The agency urged Walmart and the women who filed complaints to come to a “just resolution,” which could include a settlement and changes to Walmart’s employment practices, after finding “reasonable cause” to believe there was gender discrimination, the newspaper said.
Walmart is the world’s largest retailer, and according to the newspaper has 1.5 million U.S. employees.
Randy Hargrove, a Walmart spokesman, said Walmart told the EEOC it was willing to engage in a “conciliatory process,” though in most cases the agency’s reasonable cause findings were “vague and non-specific.”
He also said the cases involved allegations that were more than 15 years old and were “not representative of the positive experiences millions of women have had working at Walmart.”
A lawyer who has acted as a co-counsel for women who filed complaints could not immediately be reached for comment.
In 2011, Walmart convinced the U.S. Supreme Court not to let roughly 1.5 million female workers complaining about pay and promotions sue in a class action, with a majority of justices concluding the women had too little in common to sue as a group.

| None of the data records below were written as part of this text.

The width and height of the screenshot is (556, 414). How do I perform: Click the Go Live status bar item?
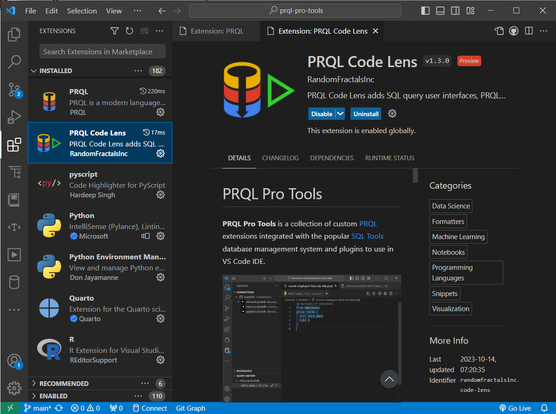pyautogui.click(x=515, y=408)
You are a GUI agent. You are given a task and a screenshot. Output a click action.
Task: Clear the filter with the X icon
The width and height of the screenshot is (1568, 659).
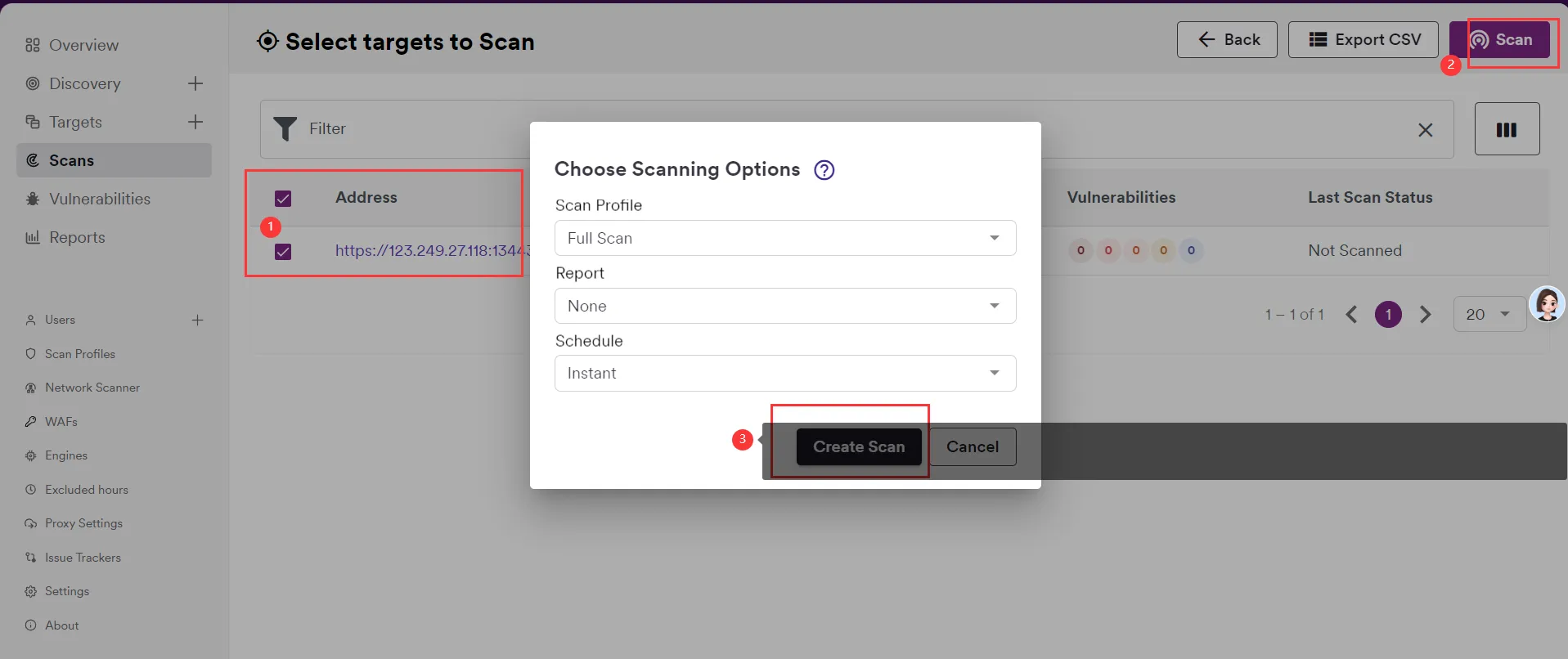(x=1425, y=130)
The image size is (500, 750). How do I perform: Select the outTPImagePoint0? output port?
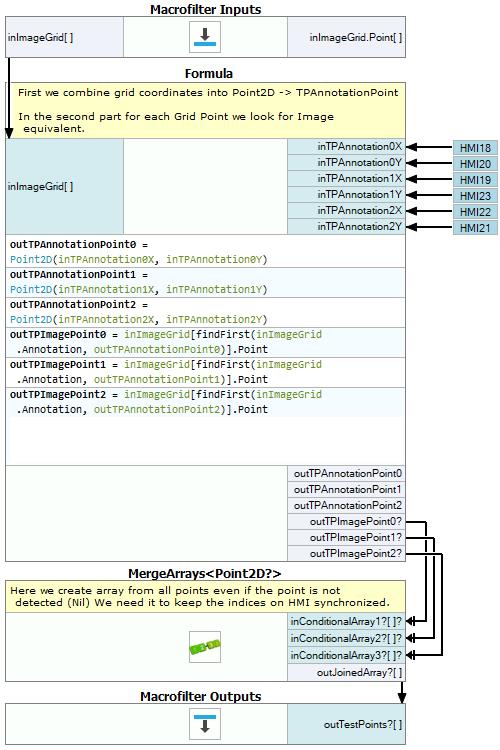click(346, 521)
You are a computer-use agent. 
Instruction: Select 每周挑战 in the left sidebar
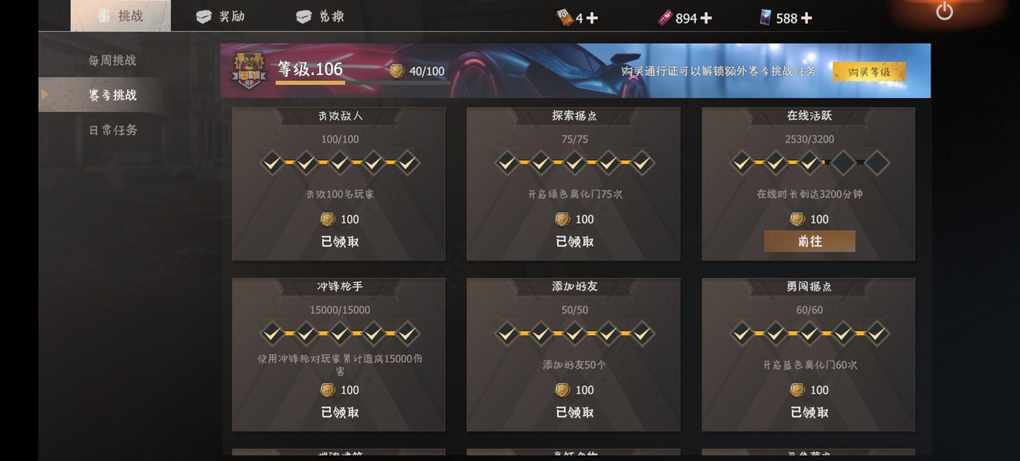[113, 60]
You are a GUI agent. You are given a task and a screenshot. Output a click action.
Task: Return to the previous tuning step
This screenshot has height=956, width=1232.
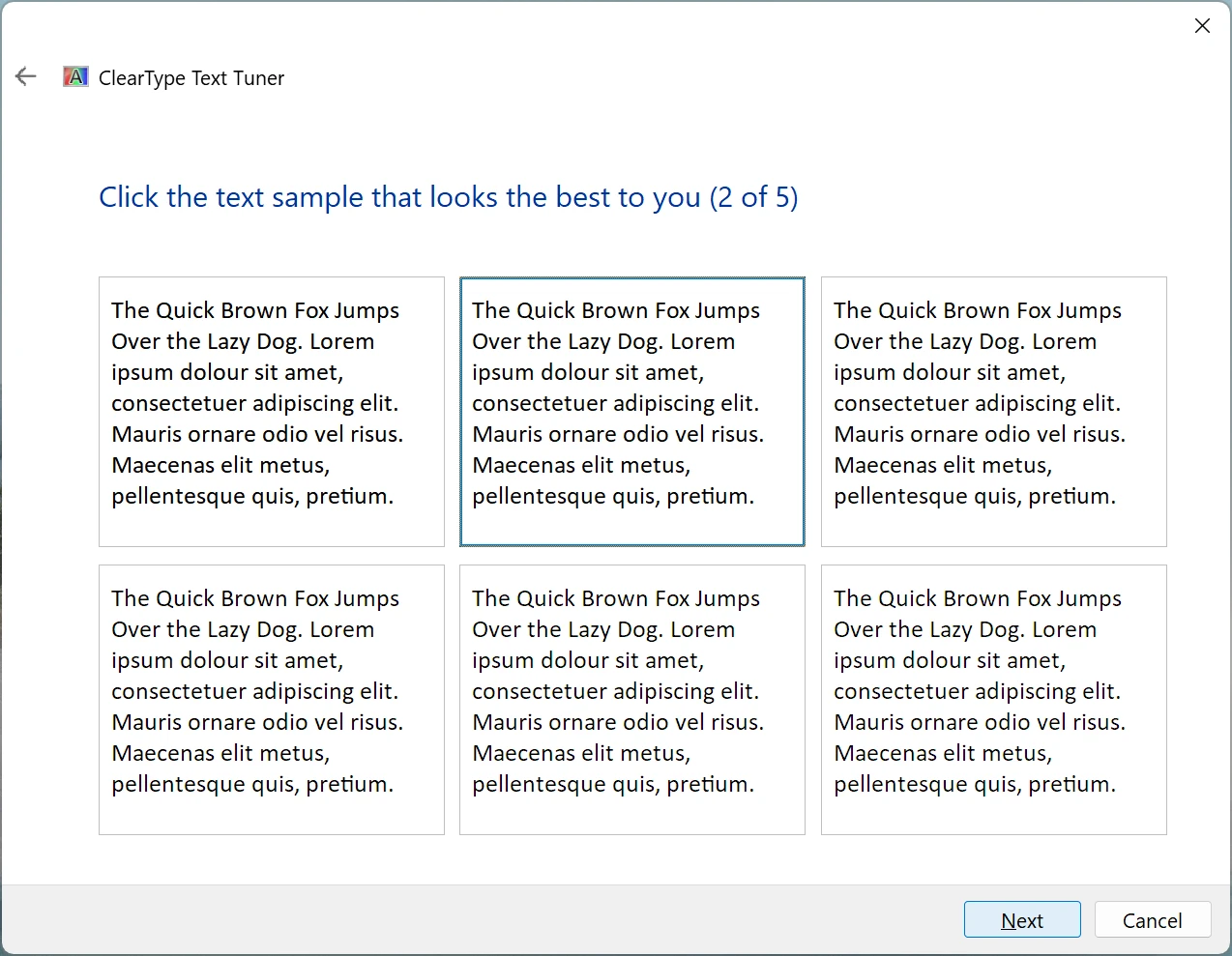(25, 76)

More than 1,900 women have since pursued cases and filed charges with the EEOC accusing the Bentonville, Arkansas-based retailer of gender discrimination, the Journal said.
The charges involving the 178 women come from more than 30 states, and it is rare for the EEOC to pursue that many cases against one employer over such a wide geographic area, the newspaper added, citing labor lawyers.
An EEOC spokesman told the newspaper that the agency cannot discuss investigations or the administrative process until litigation is filed.